Exercise instructions: Your output should be the lines from the one with "Click the Wi-Fi signal icon in blue tile" through the last line of the records below, exactly as written, minus the pictures.

Dataset excerpts:
-- Opening Marker --
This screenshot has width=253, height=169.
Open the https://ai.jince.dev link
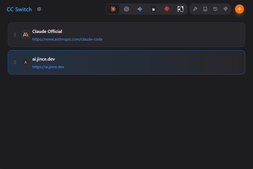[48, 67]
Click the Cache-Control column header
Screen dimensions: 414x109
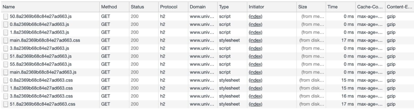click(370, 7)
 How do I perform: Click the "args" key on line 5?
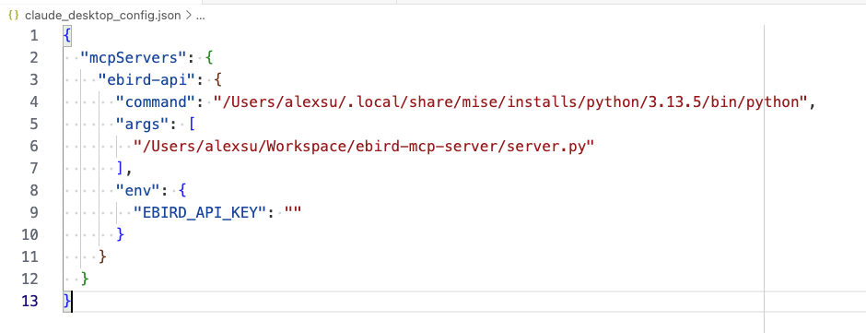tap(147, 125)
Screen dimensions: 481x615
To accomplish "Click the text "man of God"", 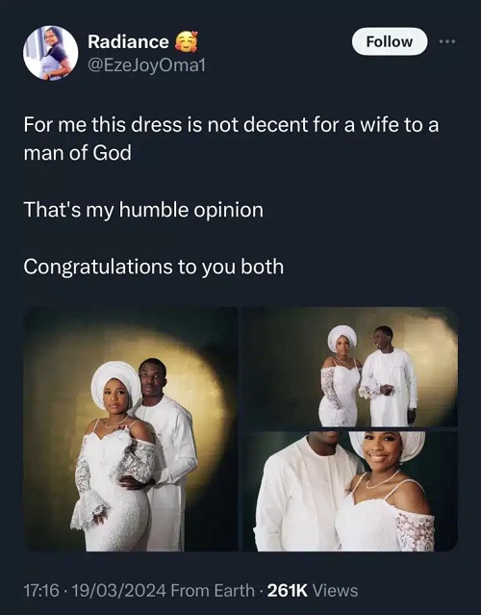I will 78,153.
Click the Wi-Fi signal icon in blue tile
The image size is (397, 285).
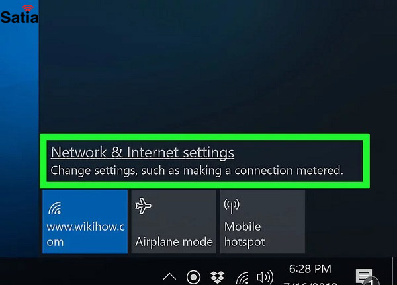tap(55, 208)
-- Closing Marker --
Response box:
Click the Wi-Fi signal icon in blue tile
The image size is (397, 285).
tap(55, 208)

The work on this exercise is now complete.